Pugh is a magical actress but there may be something too fiercely intelligent about her to play someone quite so naive. Charlie does fall for ‘Joseph’, rather than swipe him, which leads to an embarrassing scene at the Parthenon involving full-body shadow puppetry and lines like, ‘How will I ever love again?’ He finally delivers her to Kurtz, for ‘the role of her life’. ‘I didn’t lie to you,’ ‘Joseph’ says sincerely, as he hands her over. We are meant to take this as true, and as an indication of the beginnings of his feelings for her, as well as his fundamental integrity, but it didn’t wash. He had lied to her. Often. I watched twice, like I said, and I’m still confused. Would a Palestinian terrorist in a safe house conduct his private life in front of the window? Why recruit an actress when you could just employ a female agent? This may pick up, and because I feel guilty about letting Black Earth Rising slip, I’ll watch the second episode. But I may not be in it for the full six-week ride. 

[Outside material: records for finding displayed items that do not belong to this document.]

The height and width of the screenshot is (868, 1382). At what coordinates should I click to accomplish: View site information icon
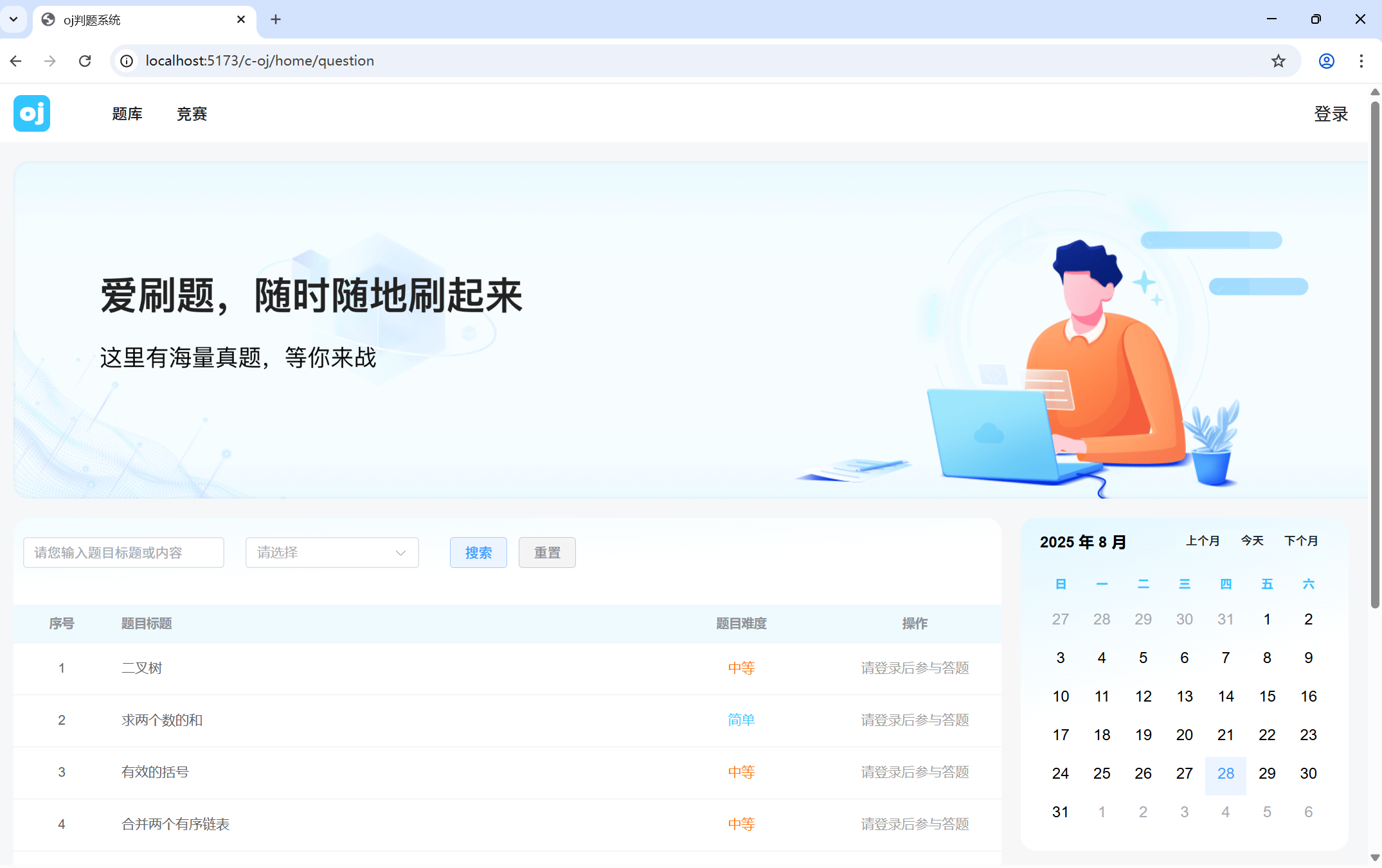click(x=127, y=61)
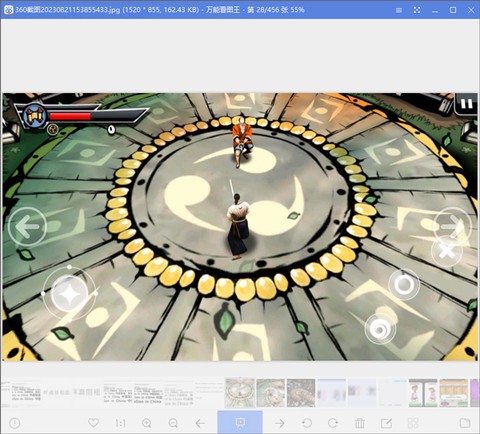
Task: Select the cartoon girls thumbnail in filmstrip
Action: pyautogui.click(x=423, y=393)
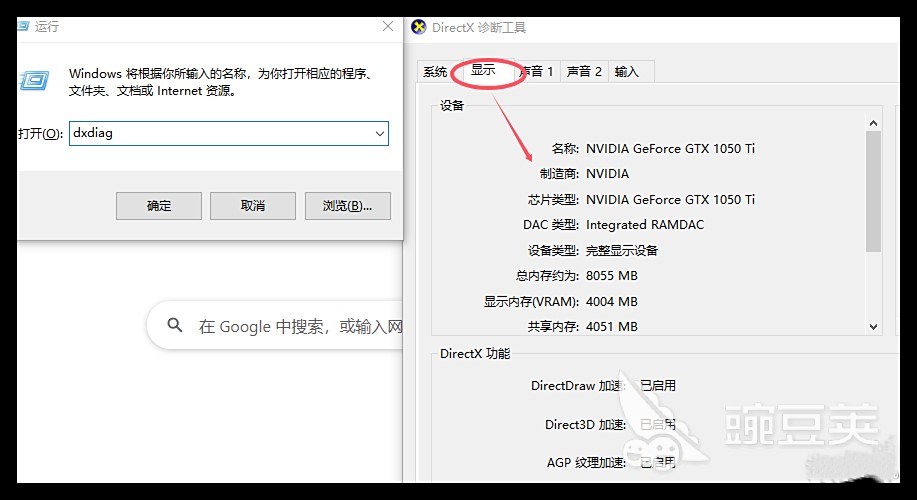
Task: Open the 声音 1 tab
Action: (x=538, y=72)

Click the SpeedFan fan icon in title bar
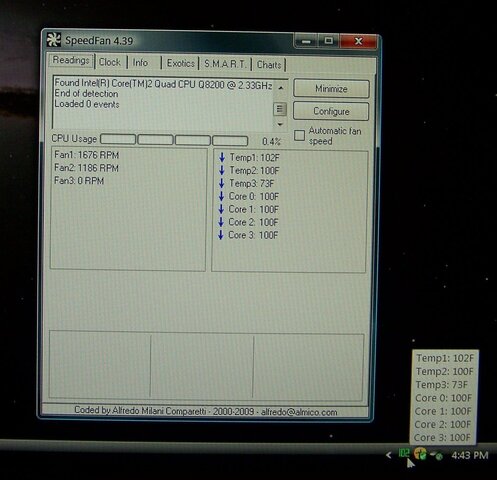(x=53, y=40)
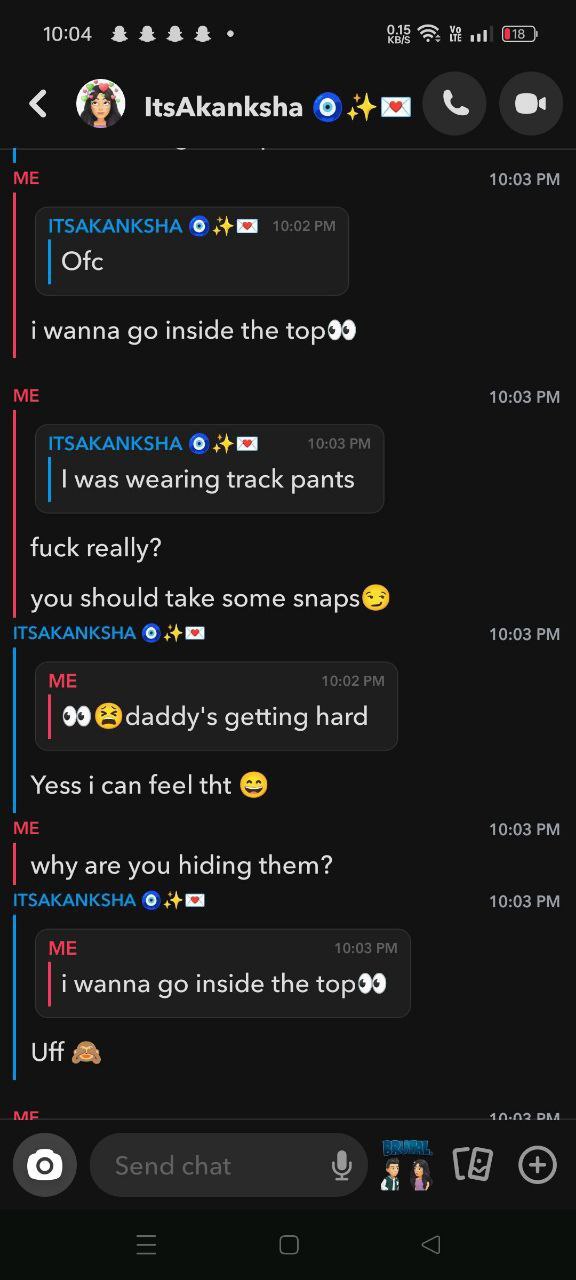Tap the 'Yess i can feel tht' message
The width and height of the screenshot is (576, 1280).
pyautogui.click(x=149, y=785)
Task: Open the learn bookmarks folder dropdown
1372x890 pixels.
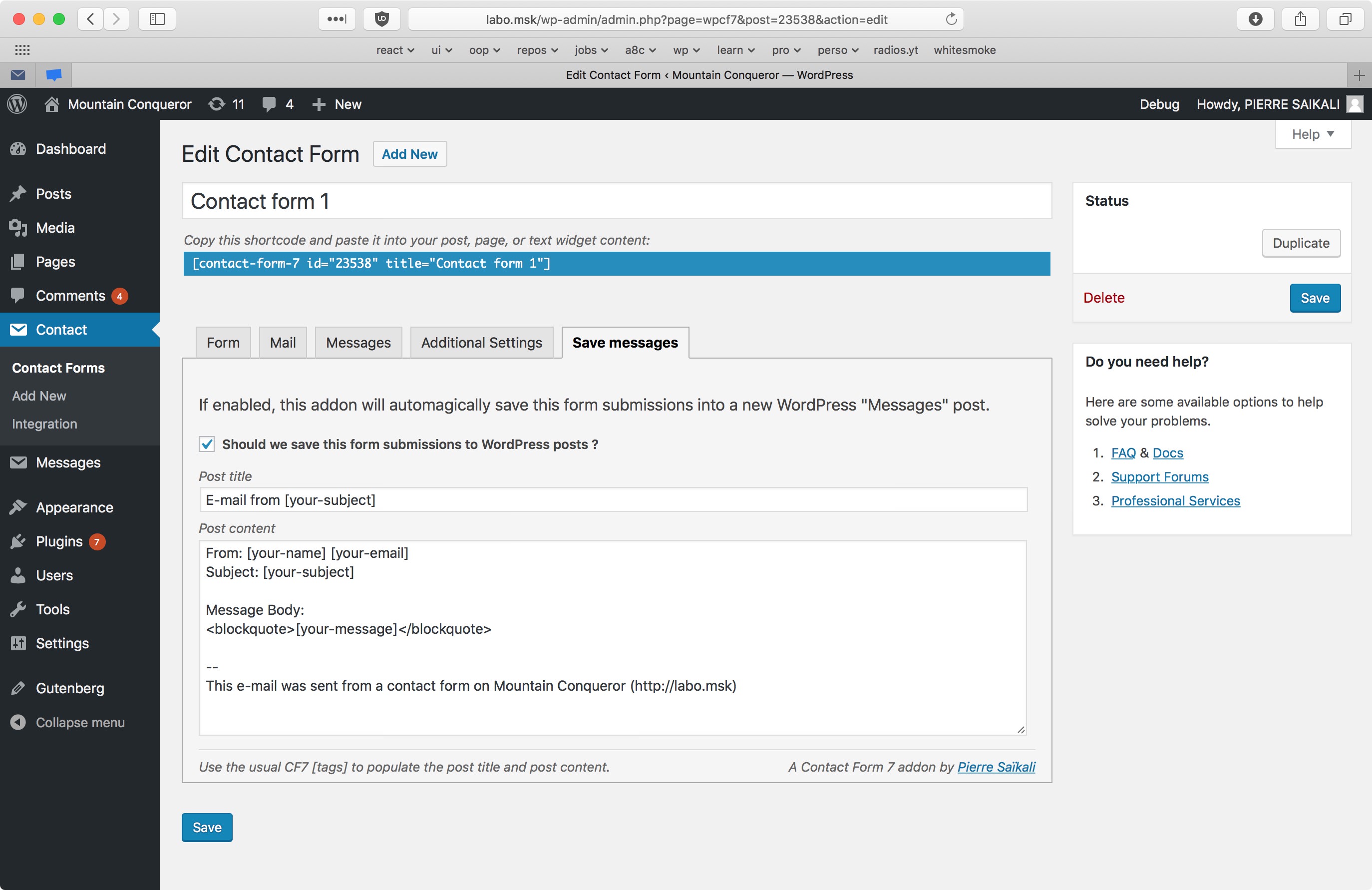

The highlight of my week is currently There She Goes. A comedy-drama written by Shaun Pye, based on his own experience of raising a severely learning disabled child, it stars David Tennant and Jessica Hynes (a revelation) as the parents of Rosie (Miley Locke), who is now nine. Rosie is gloriously herself, but it’s hell getting her to the park, and it’s hell getting her out of a bubble bath and, if it weren’t for Mini Cheddars, it would be even worse hell. But this is also filled with love and warmth and understanding and while I can’t say if it’s true, having never raised a disabled child, it has the ring of truth about it. So far, it has been gently comic, but the final scene of this week’s third episode was laugh-out-loud funny, as well as brilliantly touching. (One two woman!) The highlight of my week.